Compagnie Financière Richemont reported a 5% increase in sales during its holiday sales. Its jewelry and fashion maisons offset watch weaknesses and poor consumer traffic in mainland China.
Revenues totaled €5.4 billion for the three months ended December 31st. Excluding the impact of Russia, Group sales increased by 7% at constant exchange rates.
Equity analysts at Bernstein and RBC said the result was 5% below consensus expectations.
The first deal update for 2023 by Europe’s three largest luxury conglomerates shows that demand for luxury goods is weakening amid high comps and turmoil in China late last year.
In contrast, Richemont’s third quarter revenues increased 43% in Japan, 19% in Europe and 10% in the Middle East. In the Middle East, the company highlighted the benefits of the World Cup in Qatar and “sustained local demand”.
At constant exchange rates, sales in the Americas increased 3%. Richemont attributed this “moderate” growth to “a larger share of purchases made abroad given the strong US dollar”.
Europe’s strength “reflects continued strong local and tourist demand, particularly from the United States and the Middle East … the performances of France, Italy and Switzerland are particularly noteworthy”.
Asia Pacific sales declined 9% at constant exchange rates. Strong performances in South Korea, Australia and Singapore only partially offset sales declines in mainland China, Hong Kong and Macau.

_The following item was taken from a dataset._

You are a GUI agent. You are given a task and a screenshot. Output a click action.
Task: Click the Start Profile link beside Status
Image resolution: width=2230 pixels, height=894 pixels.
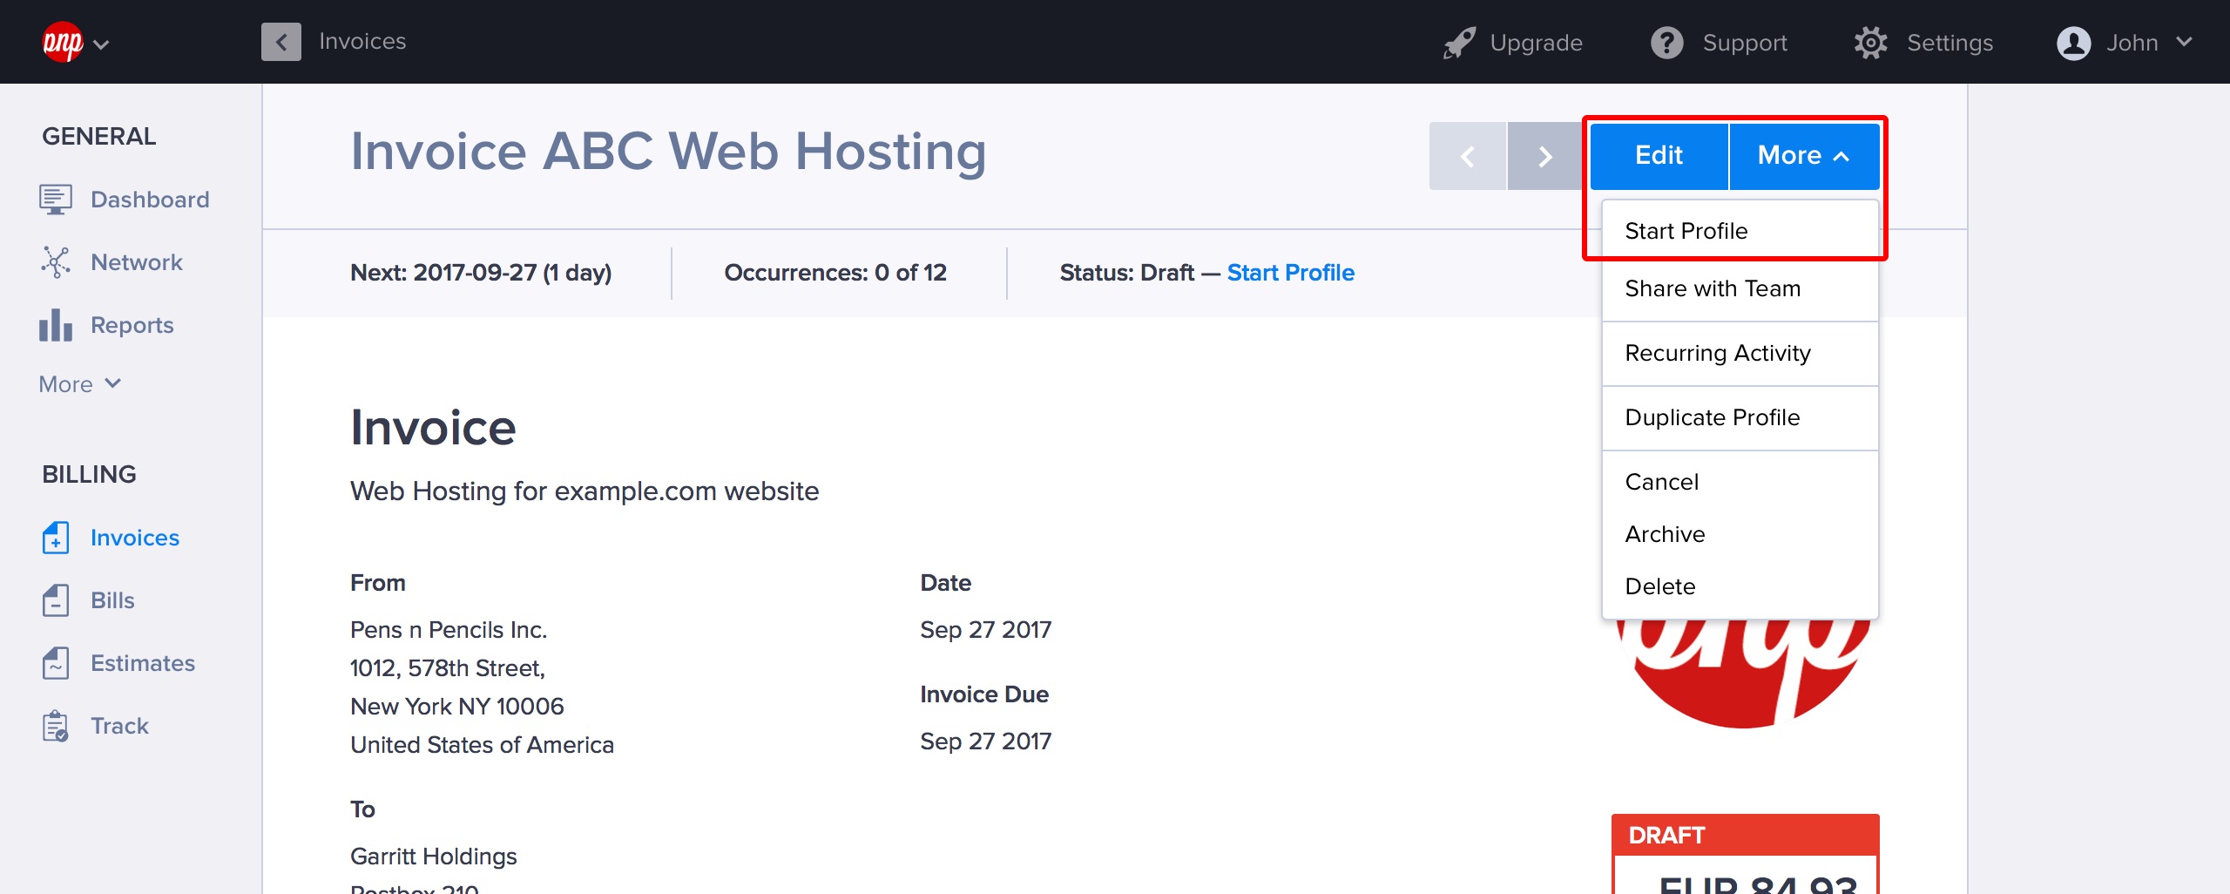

“The significant increase in COVID-19 has negatively impacted customer traffic and has led to reduced opening hours or temporary closure of points of sale for boutiques in mainland China due to unavailability of staff, and during the period covered. Sales were down 24%,” said Richemont.
The Group’s flagship jewelery brands Cartier, Van Cleef & Arpels and Buccellati grew by 8% over the three months, while specialist watchmakers such as Baume & Mercier, IWC Schaffhausen, Jaeger-LeCoultre and Panerai fell by 5%. and Vacheron Constantin.
The company said the Asia-Pacific region typically generates half of Richemont’s watch sales, with the region registering double-digit declines.
Richemont notes increased sales at most of Alaia and Peter Miller’s fashion and accessories Maisons, including Alaia and Peter Miller, including AZ Factory, Chloé, Delvaux, Dunhill, Montblanc, Purdy and Serapian. Sales in the ‘Other’ business area increased by 6%. and Watchfinder & Co.
YNAP’s results were announced Tuesday as a discontinued operation, following its decision last August to sell a majority stake in loss-making Yoox Net-a-porter Group to Farfetch and Alabbar. His YNAP sales in the third quarter he fell 6%.
Richemont noted that its net cash position at the end of the year amounted to EUR 5.5 billion. The group is due on May 12th to report full results for the fiscal year ending March 31st.
LVMH Moët Hennessy Louis Vuitton will report its fourth quarter and full year results on January 26th, and Kering on February 15th.